Klára Cibulová, comédienne en France

Klára Cibulová, photo: Archives de Klára Cibulová

Klára Cibulová est une jeune comédienne qui partage sa vie et sa carrière entre la République tchèque et la France. C’est à Avignon qu’elle a débarqué en 2009, un peu par hasard, sans connaître un seul mot de français. Klára Cibulová a pourtant réussi à passer son baccalauréat au Lycée Frédéric Mistral d’Avignon, avant d’intégrer le Conservatoire et l’Université à Nice et enfin la prestigieuse Ecole régionale d’Acteurs de Cannes (ERAC). Ses études lui ont permis de se produire sur plusieurs scènes françaises, de tourner pour la télévision et aussi de travailler dans le milieu scolaire. Au micro de Radio Prague, Klára Cibulová nous parle de ses expériences…

Klára Cibulová,  photo: Archives de Klára Cibulová
« Quand je suis arrivée en France, c’était un peu pour arrêter le théâtre, que je pratique depuis que j’ai cinq ans. A dix-sept ans, comme tous les membres de ma famille sont soit médecins soit avocats, je me suis posée la question de savoir si je voulais vraiment faire du théâtre et être comédienne. Je jouais des petits rôles au Théâtre national, et quand je voyais d’autres comédiens, je n’étais pas tout à fait convaincue de vouloir devenir comme eux. Je suis partie en France pendant un an, pour apprendre le français. Je m’étais dit que je ne ferais pas de théâtre, et que si jamais je voyais que ça me manquait, je continuerai là-dedans pleinement. Seulement, quand je suis arrivée à Avignon, j’ai vu le théâtre local et je me suis dit que je ne pouvais pas abandonner le théâtre, que je voulais devenir comédienne, ici, en France. C’était une force intérieure, une énergie qui me poussait vers l’avant. »

Quels sont vos souvenirs de vos débuts en France ? Vous aviez dix-sept ans et vous ne parliez pas français…

« Quand vous partez dans un pays étranger dont vous ne parlez pas la langue, vous essayez de l’apprendre. Du coup, vous parlez avec les gens qui sont assez gentils pour vous parler.
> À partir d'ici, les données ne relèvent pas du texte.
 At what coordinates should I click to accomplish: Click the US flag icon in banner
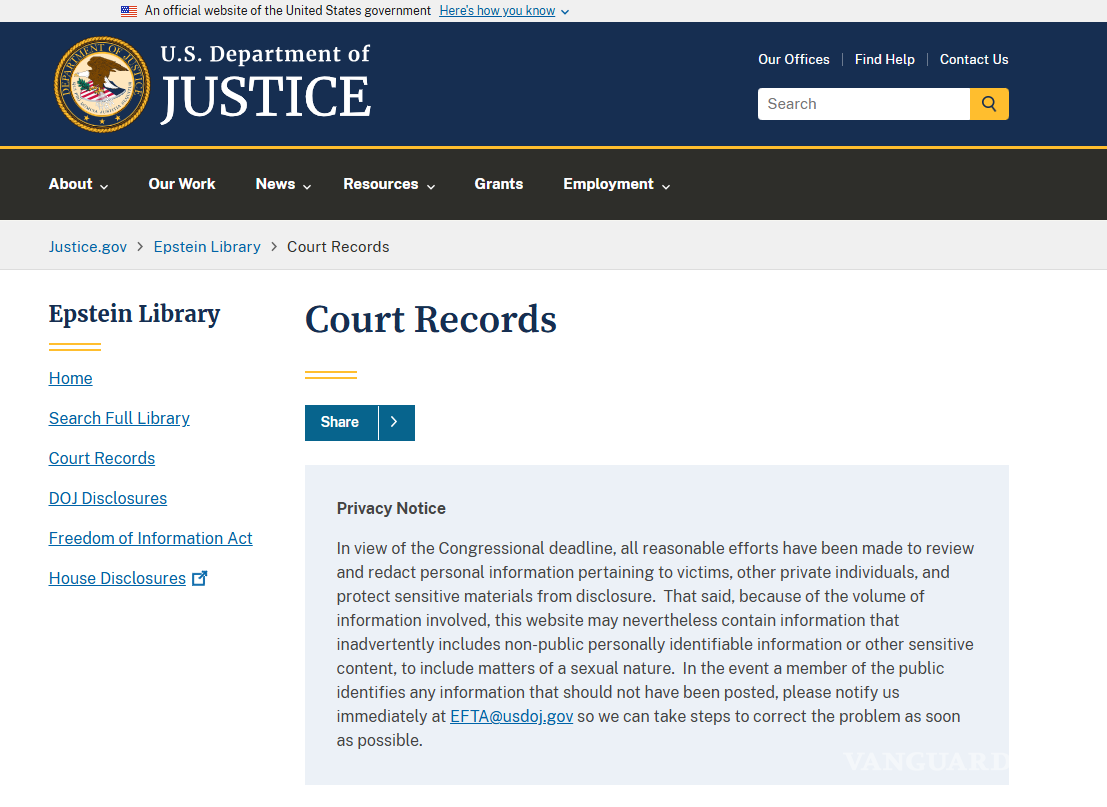point(129,11)
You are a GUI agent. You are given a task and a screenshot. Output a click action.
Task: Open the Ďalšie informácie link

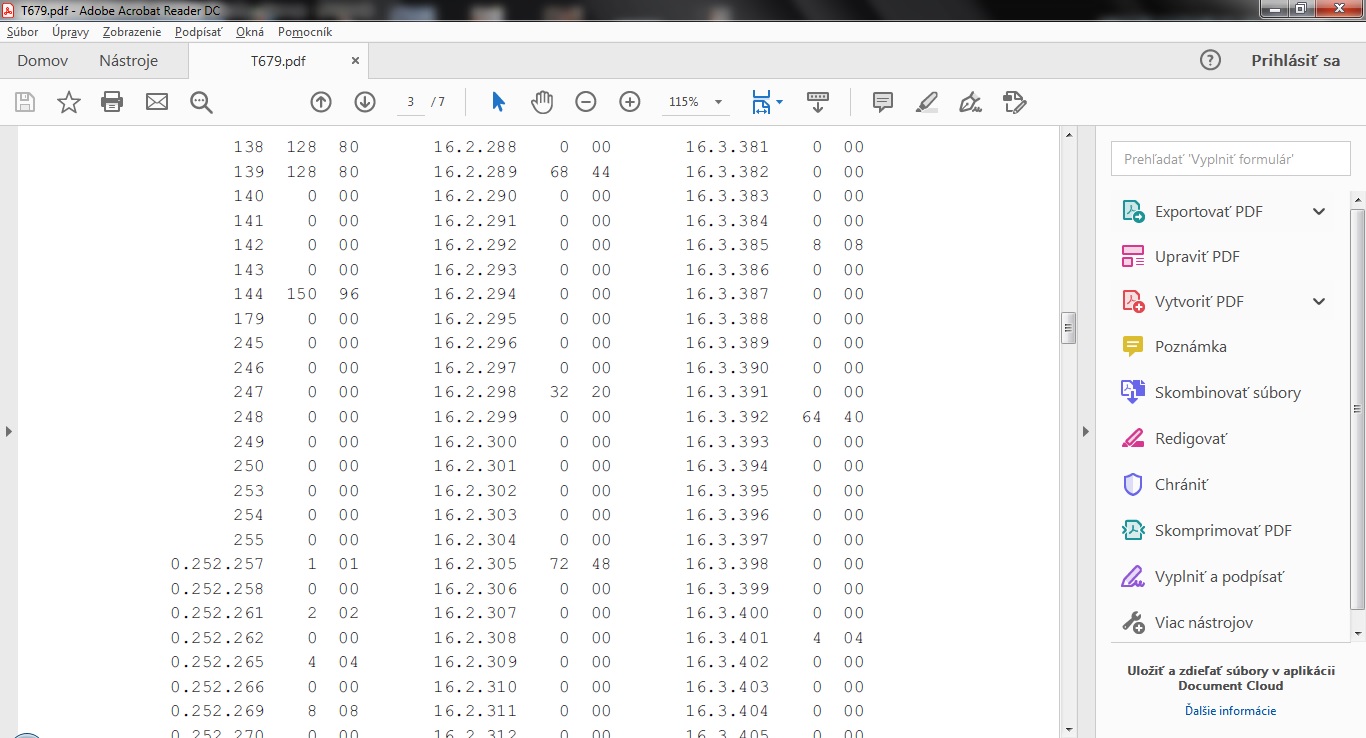tap(1230, 711)
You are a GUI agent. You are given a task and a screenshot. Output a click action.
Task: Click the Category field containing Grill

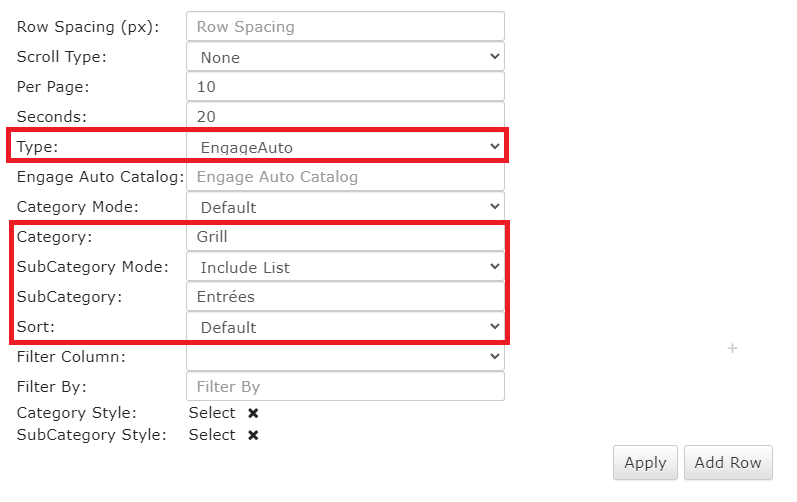point(345,237)
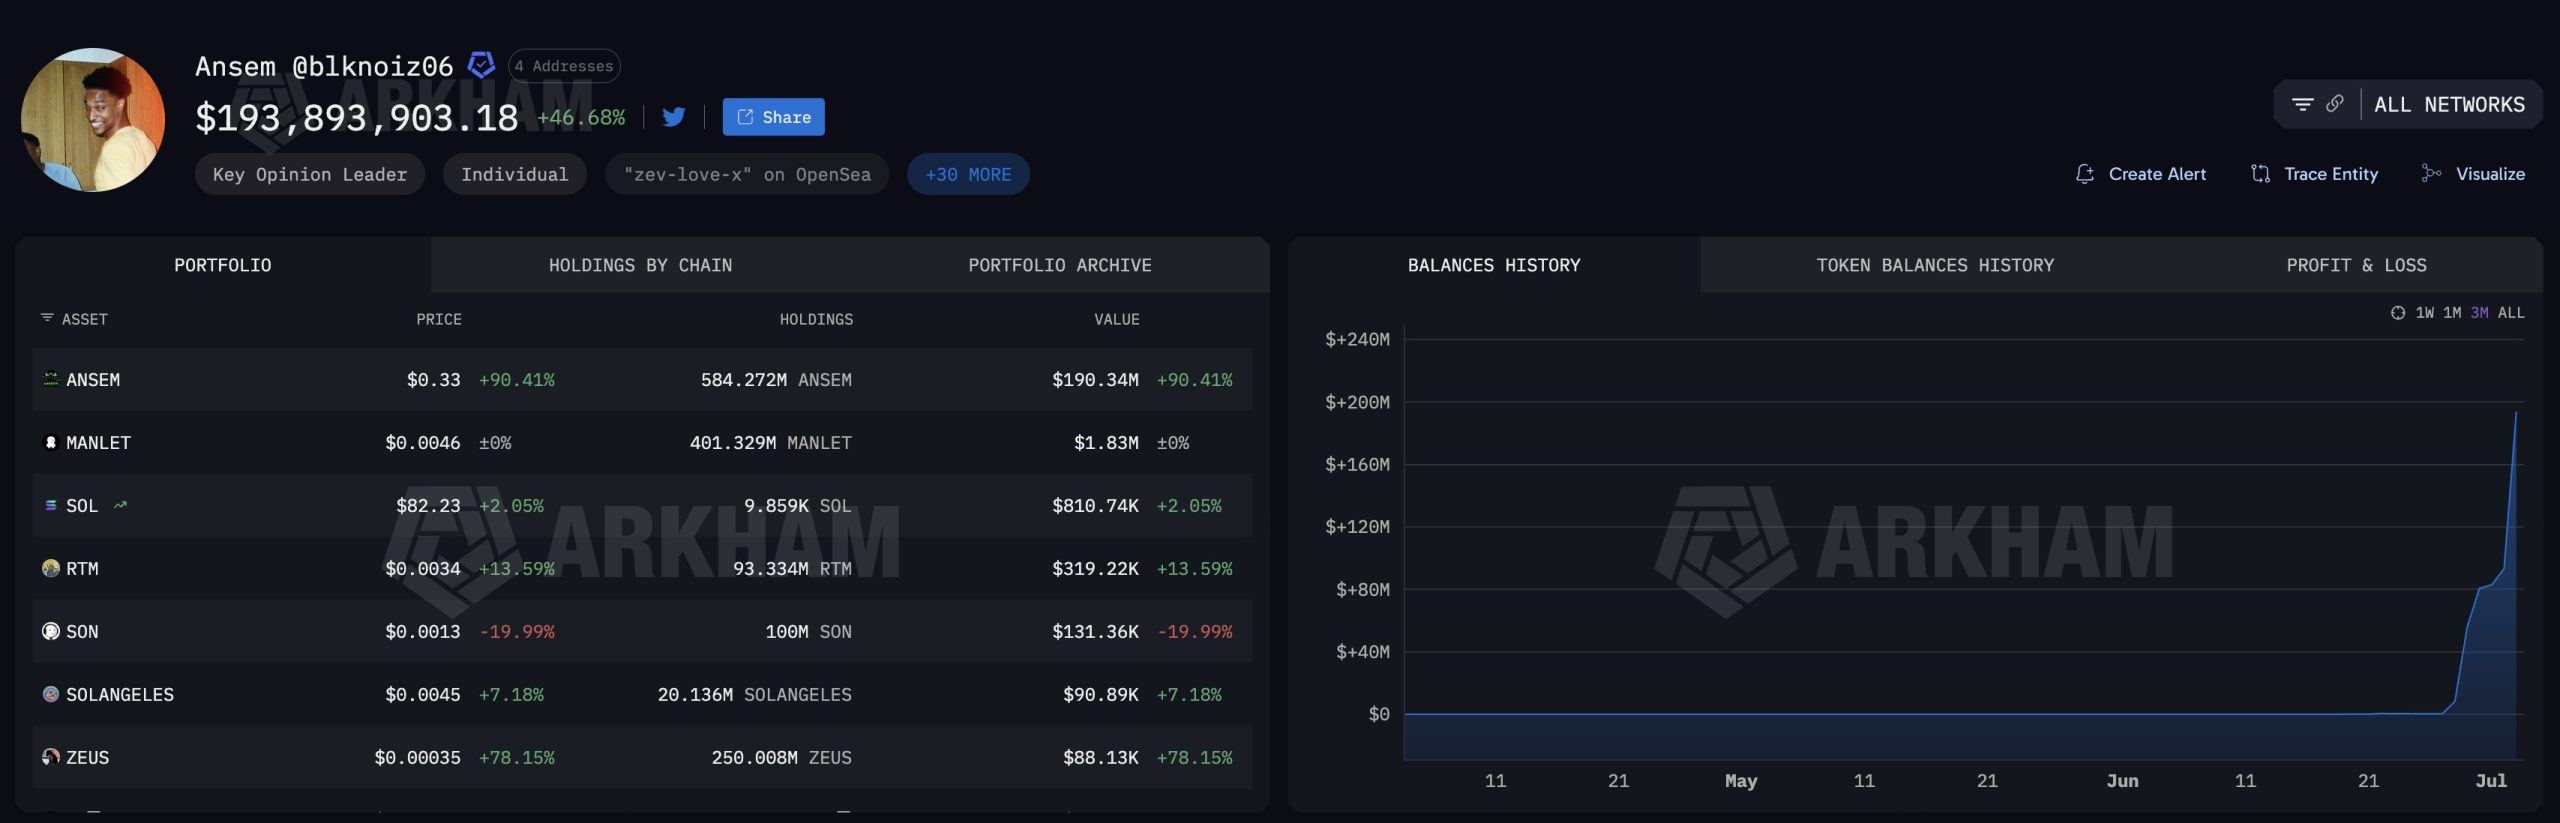Open the Profit & Loss tab
Viewport: 2560px width, 823px height.
click(x=2356, y=265)
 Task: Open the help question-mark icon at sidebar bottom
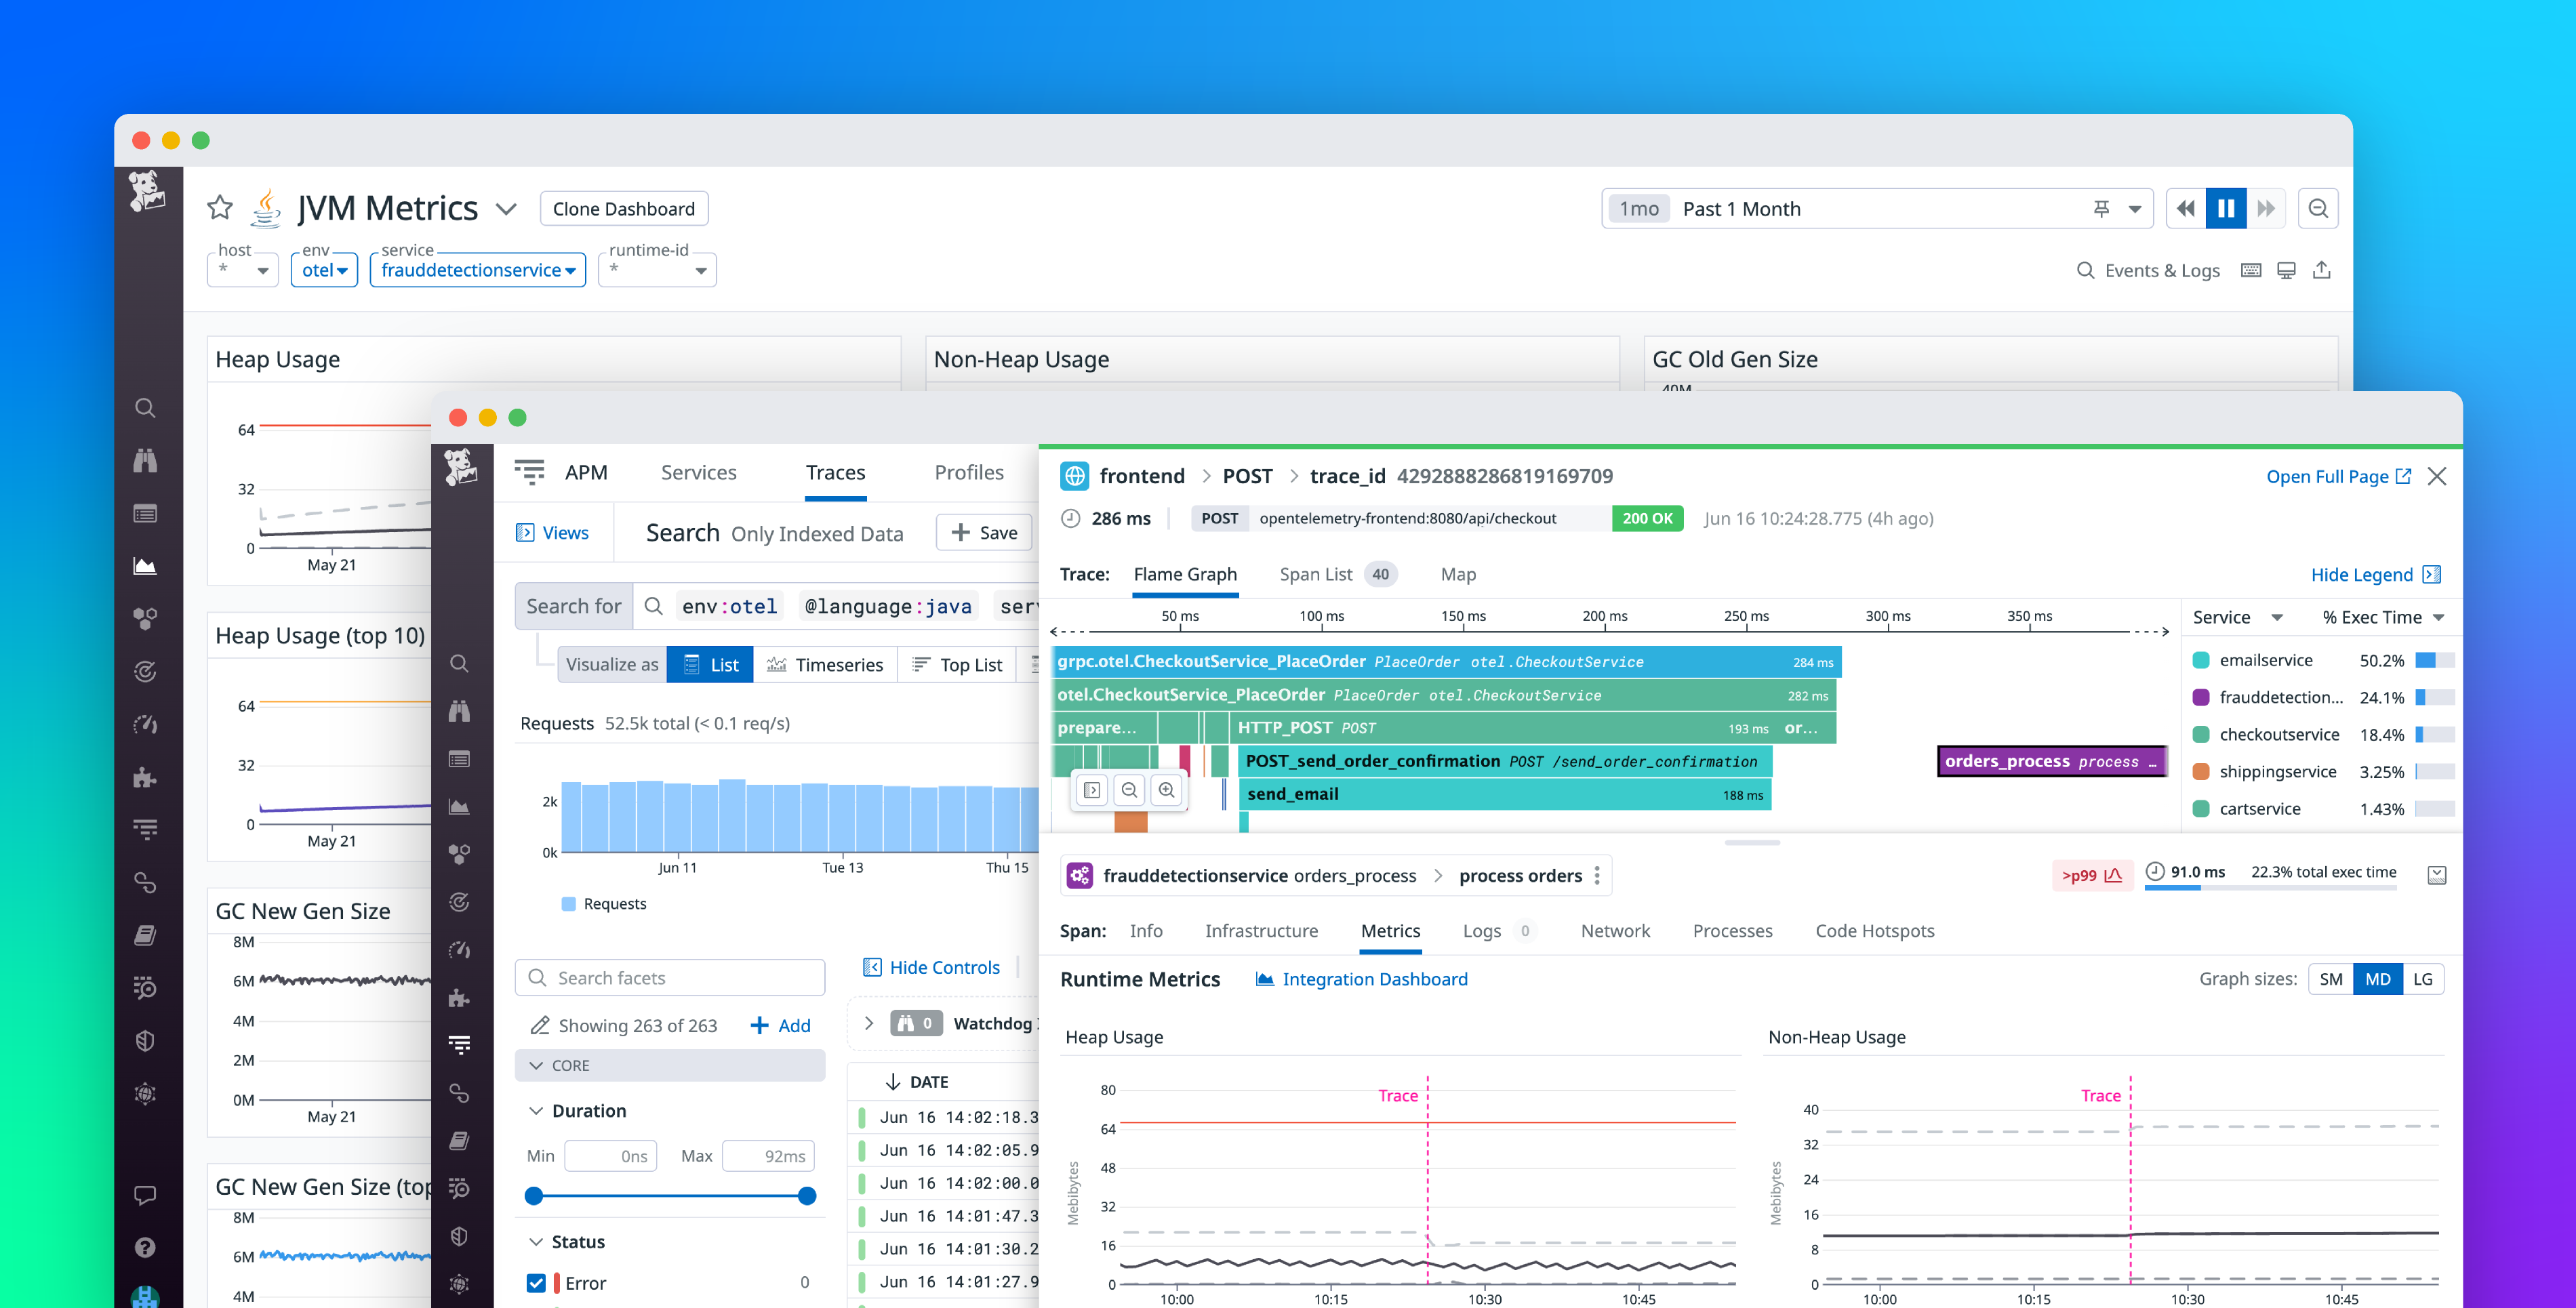coord(146,1247)
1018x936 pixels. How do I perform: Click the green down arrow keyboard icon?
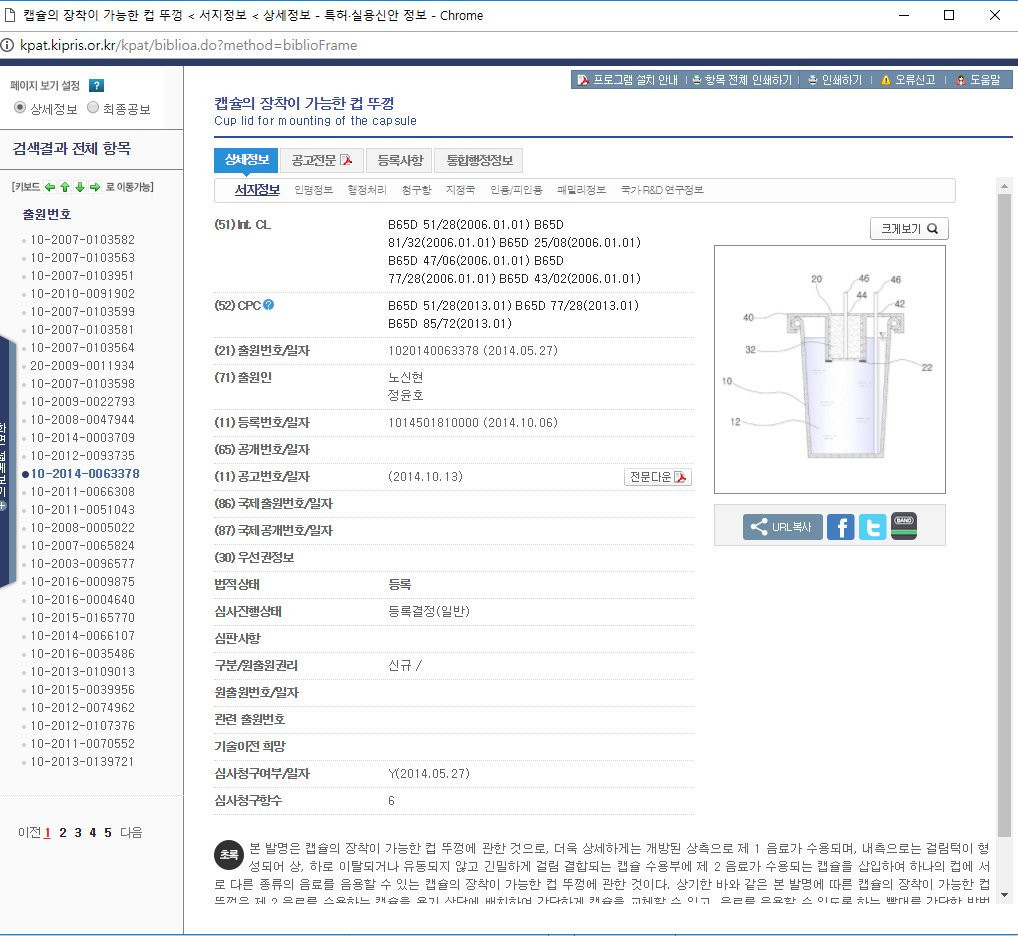[x=80, y=187]
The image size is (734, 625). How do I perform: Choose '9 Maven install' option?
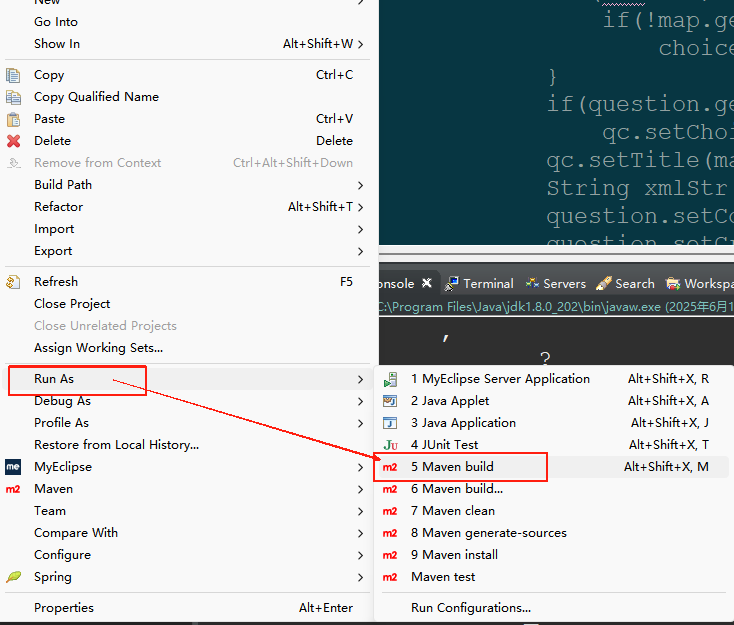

Pendant deux ou trois ans, je n’ai rencontré que des gens qui ne m’intéressaient pas spécialement, mais qui me permettaient d’apprendre le français. On se sent un peu seul. En même temps, cela permet de rester ouvert et de rencontrer de nouvelles personnes. Les débuts étaient très compliqués car je ne pouvais exprimer tout ce que je ressentais, je ne pouvais pas exprimer la colère par exemple. J’ai commencé à être moi-même au bout de quatre ans. Pendant ces quatre ans, je me sentais comme en prison. Vous vous sentez étouffer, car vous ne pouvez pas vous exprimer complètement. En plus de cela, je faisais du théâtre. C’était donc compliqué. »

Justement, comment fait-on du théâtre dans une langue étrangère ?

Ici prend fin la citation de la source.